It’s Okay to Not Be Okay After Watching OK Computer

Pop Culture

It’s Okay to Not Be Okay After Watching OK Computer

Illustration: Arati Gujar

Pheww. Where to even begin? OK Computer is a six-episode series incorrectly billed as India’s first sci-fi comedy. It is also a six-episode hallucinatory romp through the Disneyland of morphing genres that’ll leave you thrilled, dizzy, and baffled at the same time. On paper Hotstar’s OK Computer is set in 2031 Goa, where robots (not rowdy north Indians mind you) have somehow become ubiquitous to the point of being everywhere. Holograms flash in the sky when a light-and-sound show postures as the city of the future. “Bhavishya mein aap ka swagat hai,” a voice announces. It’s all haywire from this point forward. From the stable of the unpredictable yet dependable Anand Gandhi, this series is one coked-up idea after the other, unrestrained by concern for tonality or consistency. As far as farces go, OK Computer is one of the most intriguing ones you’ll see in a long long time.

Written and directed by Pooja Shetty and Neil Pagedar, the series begins at the site of a murder, where a self-driven car has allegedly killed a human. Saajan, played by the committed Vijay Varma, is tasked with the investigation. Saajan’s cynical worldview, his belief that robots aren’t all good, is countered by the pro-robot Laxmi (Radhika Apte). I’m not sure if the two were given the same cue for their dialogues, but for some reason their exchanges are shouting matches, debating everything from the ethics of robotic intelligence to human narcissism. Saajan’s contemptuous slow-motion of being perennially frustrated is never really explained and it wears you down soon enough. As the investigation meanders every which way, the series introduces as many tangential concepts and ideas as it could possibly imagine. There is rampant political critique of the times the series is set in, with enough suggestions that while India may evolve technologically, our anxieties will remain as primitive as they are today.

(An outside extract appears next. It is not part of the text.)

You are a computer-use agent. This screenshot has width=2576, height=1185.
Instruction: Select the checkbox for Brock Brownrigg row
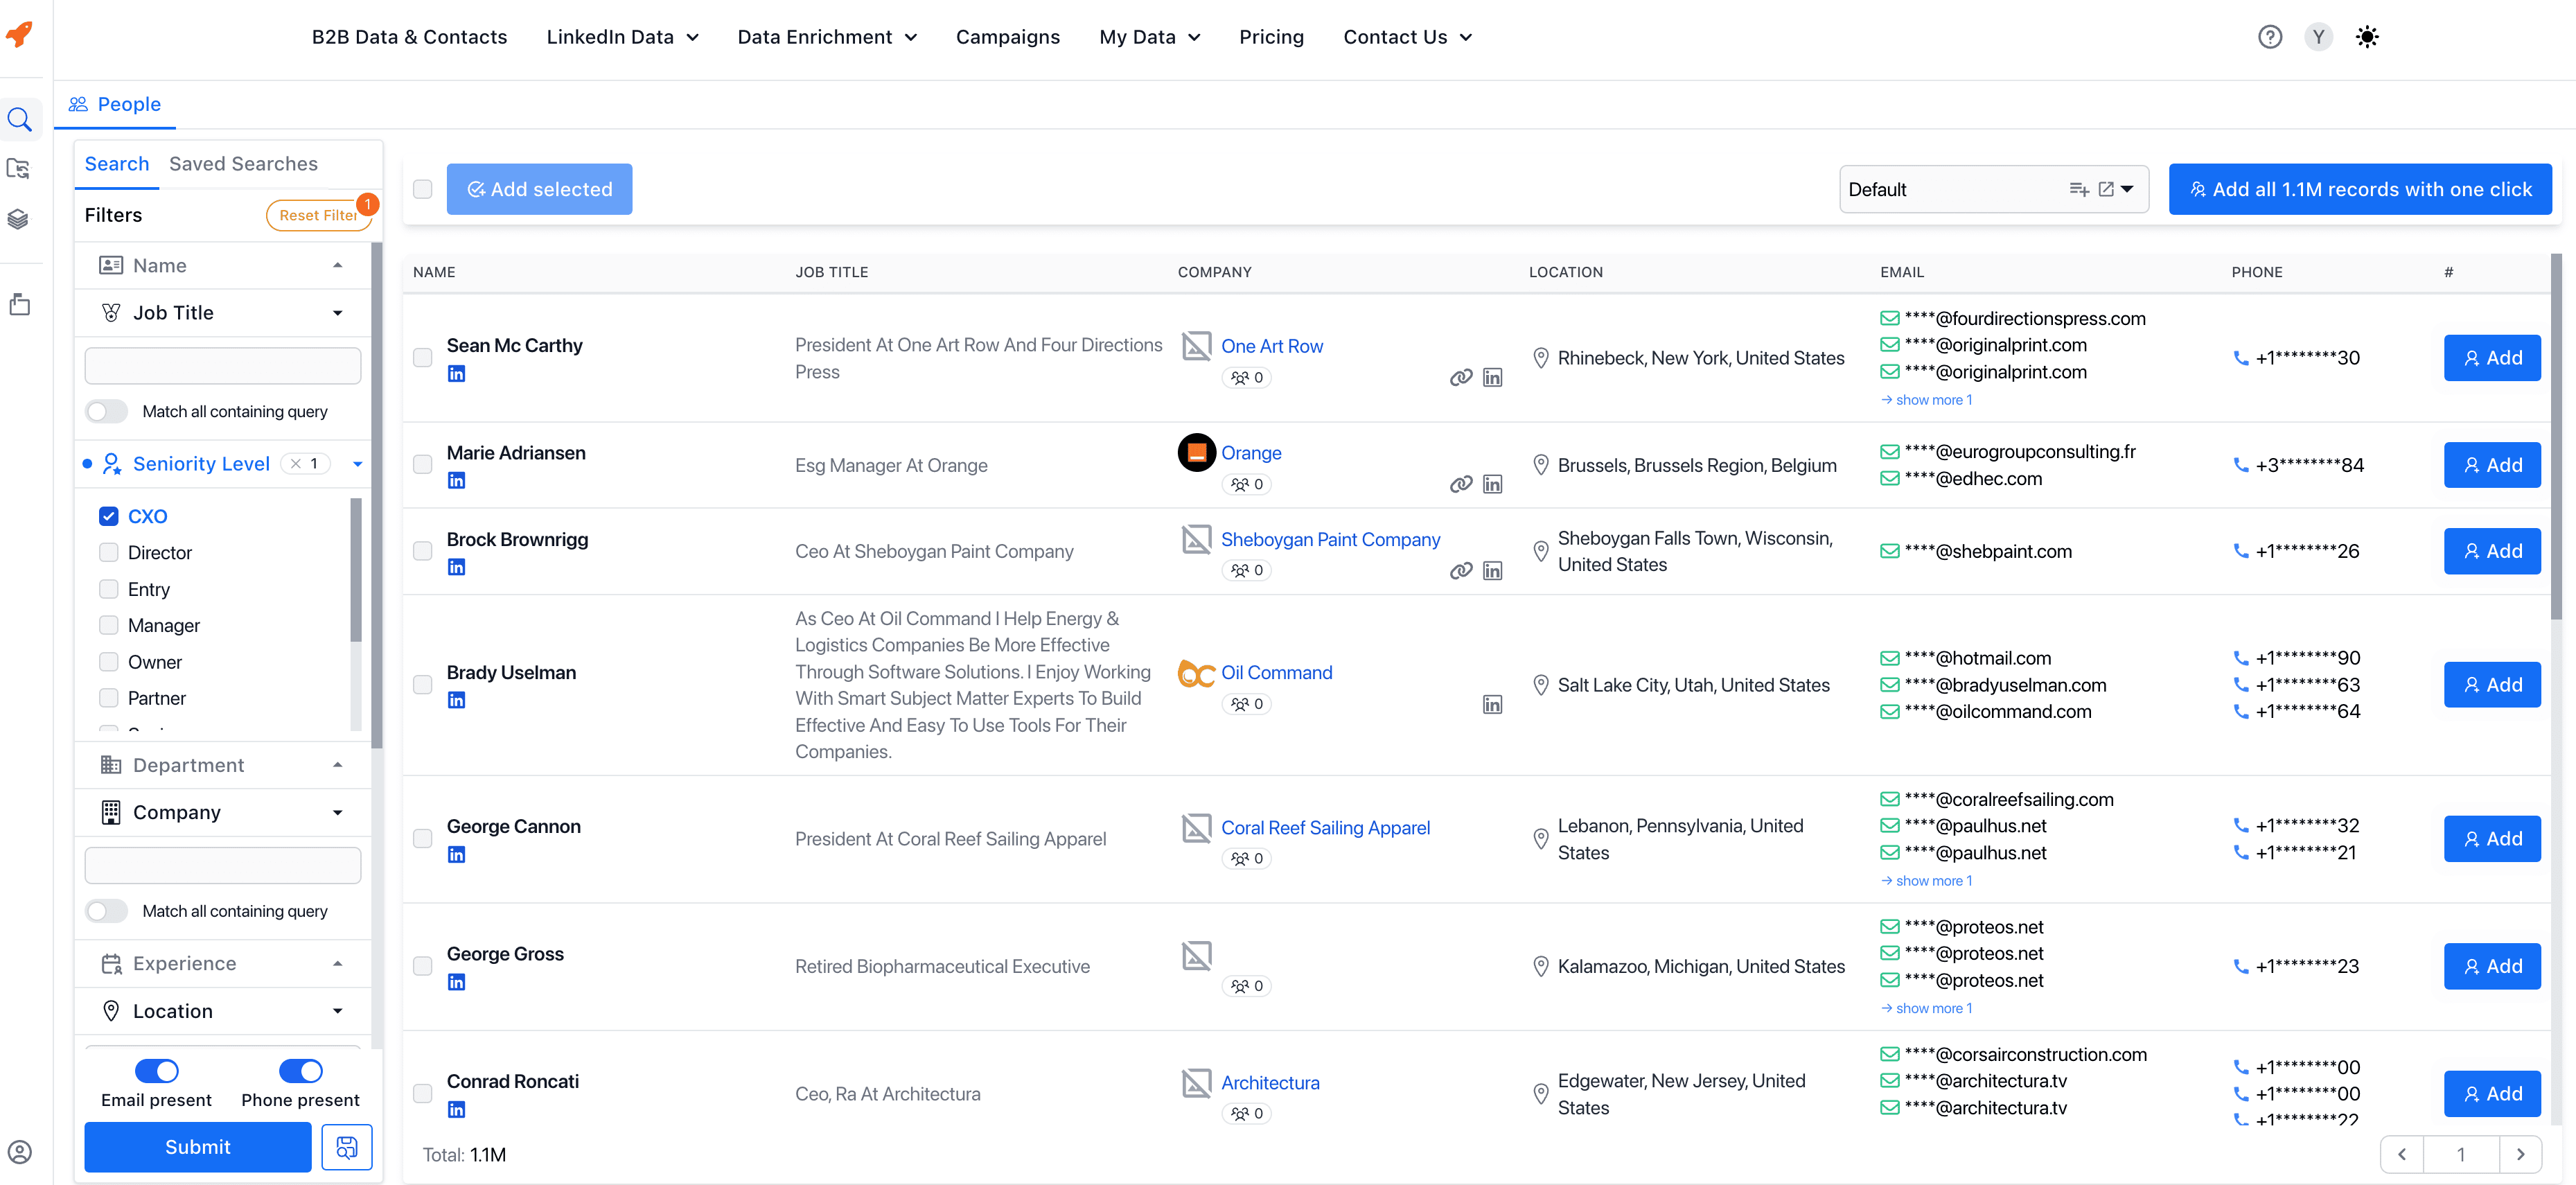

For unexplained or unjustified reasons, the actors break the fourth wall mid-way to segue into a mockumentary format. It could have been a useful tool to feed the notion of an imagined future to unsuspecting watchers, but the placement is so inopportune it comes across as gimmicky. Not too long ago in an interview Nawazuddin Siddiqui said, “Our cinema is verbose.” Neither character in OK Computer, big or small, is hunkered down to a pause. At one point, you feel bad for the largely silent robots, who better evade sentience for the risk of entertaining some of the mind-boggling conversations humans are having in front of them. Nobody, literally no one, talks straight or gets to their point. Every line seems burdened by the necessity to pass on a witticism or a commentary of some sort. “Woh mere lips padh rahi hai, this is a violation of privacy,” Saajan says at one point. You get the kookiness the writers are going for here but come on, really?

OK Computer wants to punch above a bar that has really not been defined in the Indian context.

There are so many baffling creative choices in this series, it will make you want to sit next to the ocean for a site of clear vision as relief. The robots speak in weird voices, all of them a drugged version of Rosesh from Sarabhai vs Sarabhai. The holograms, niftily pulled off by the graphics team are wasted as nuisance value, their presence as auspicial as it is imprecise. Some narrative choices like the unbearable backstory of a perceptive robot, his awkward investigation, though creative, are awfully stretched. At some point, the robot chooses to become a stand-up comedian perhaps as a topical jibe at the state of comedy in this country. But by the time Jackie Shroff appears in a series-stealing cameo, a confetti of half-assed ideas have been blown in your face and you are left trying to wipe your memory clean in order to appreciate the simpler things we know about filmmaking – acting and directing.

OK Computer is an example of a series that had too many good ideas on the table at the start to let go of any one. It also comes across as a show that was built unrestricted by the gaze of an outsider, a layman who could have offered valuable insight after he had picked up his jaw from the floor. Is it a sci-fi drama, a parody, a satire on the present or a vanity project, masquerading as concept-level induction for dummies like myself? To me, it felt like everything and eventually nothing. There are some creative flourishes that hint at what this series could have been had the makers pinned down a tone. A robot-making corporation, in one scene, enlists a human to literally moan the death of the victim at a press conference. It’s a Black Mirror kind of moment but it’s happening in a Charlie Kaufman/Airplane kind of world.

Certain incoherent pieces of cinema become cult because they remain true to their inaccessibility. OK Computer wants to punch above a bar that has really not been defined in the Indian context. In doing so, it neither knows if it should give us science or sarcasm, story or commentary, characters or plot. Invariably, it muddles everything up, ending up as an avalanche of half-baked eggs that the creators give up on flipping, so convinced they are that the goofiness will alone pardon their incoherence. To which effect, the abstract, almost absurdist tone of the series may itself be the perfect metaphor for the future where language and personality all cease to make sense. Even in that case, it’s a future we will take some time getting to, as this series is a taste that will take some acquiring, at least in the present.